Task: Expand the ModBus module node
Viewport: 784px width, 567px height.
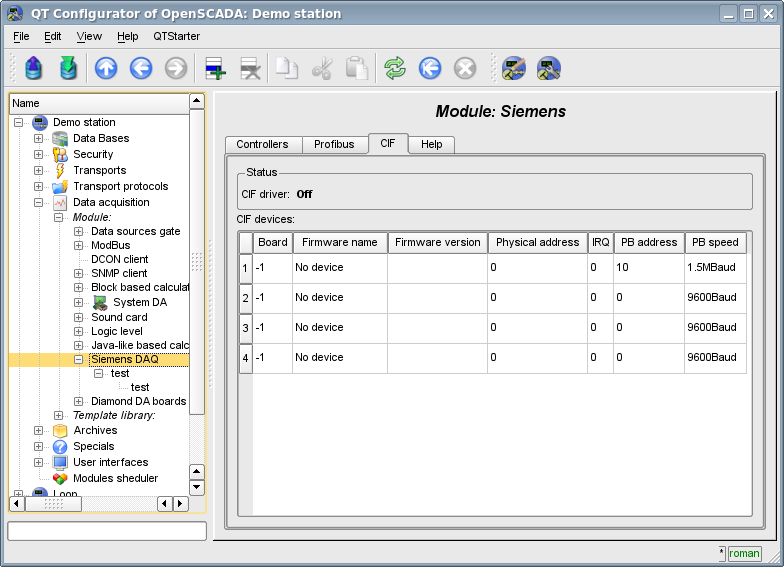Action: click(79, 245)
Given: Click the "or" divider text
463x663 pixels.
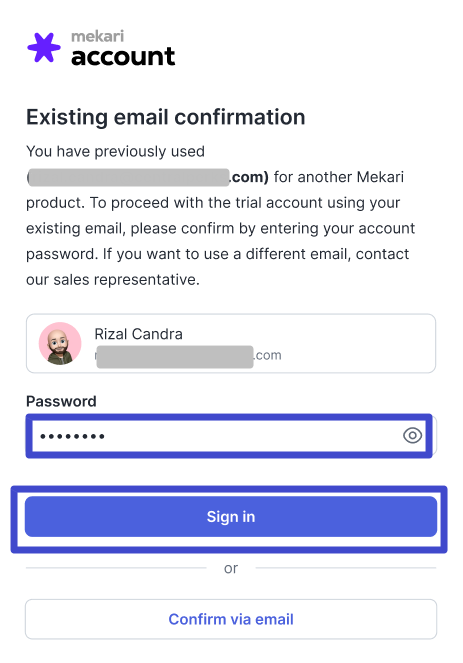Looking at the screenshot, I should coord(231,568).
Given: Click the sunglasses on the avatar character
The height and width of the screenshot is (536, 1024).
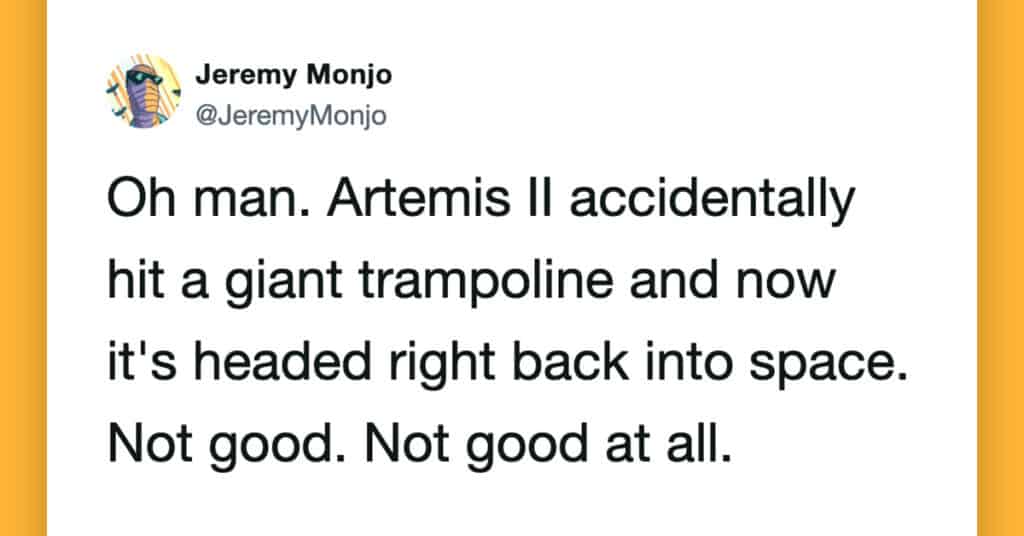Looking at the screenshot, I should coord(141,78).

= = = = =

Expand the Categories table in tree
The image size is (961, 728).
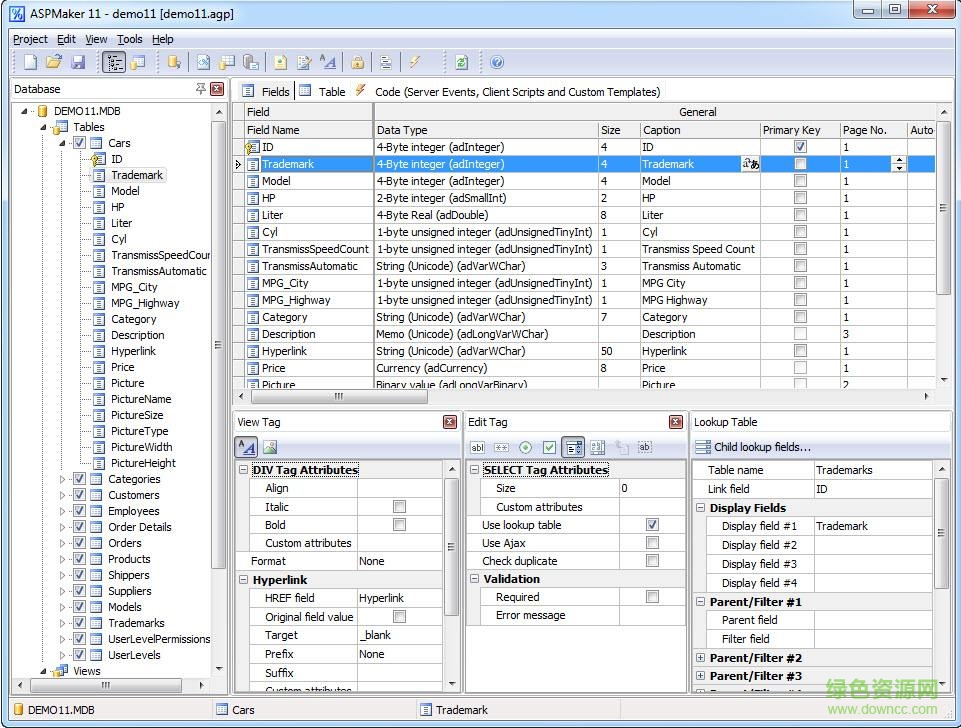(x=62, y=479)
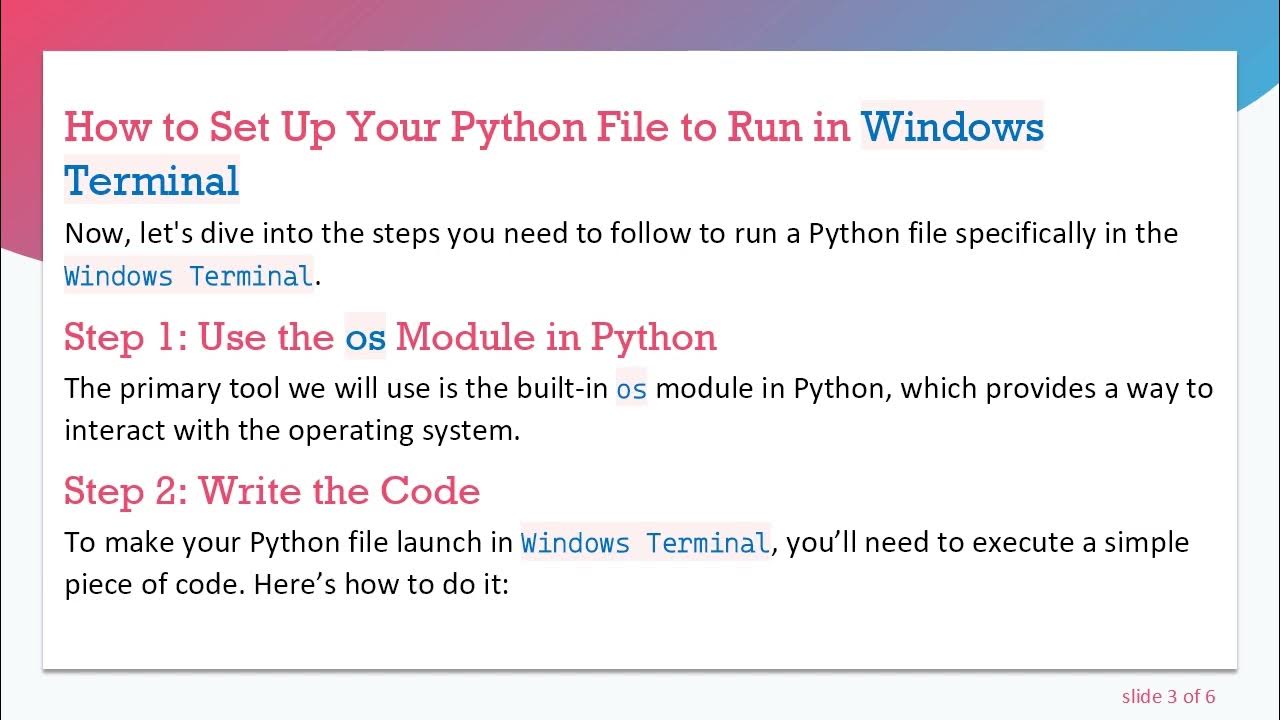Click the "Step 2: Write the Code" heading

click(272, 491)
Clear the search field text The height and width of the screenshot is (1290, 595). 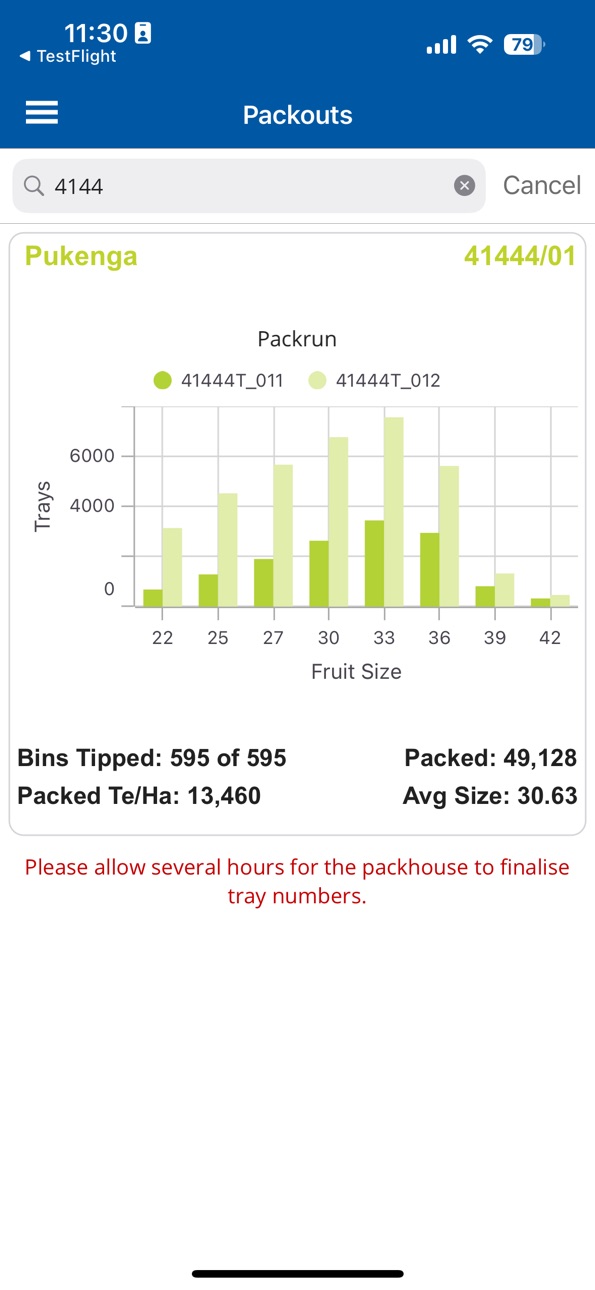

= = = = =

Exercise objective >>
The expected output is the lines above from the one containing "Expand the Categories table in tree" to the one containing "Clear the search", both ends included, reproduced exactly with every picture left out.

Answer area >>
Expand the Categories table in tree
The image size is (961, 728).
(x=62, y=479)
Click the "Step 2: Write the Code" heading

click(272, 491)
Clear the search field text The height and width of the screenshot is (1290, 595). 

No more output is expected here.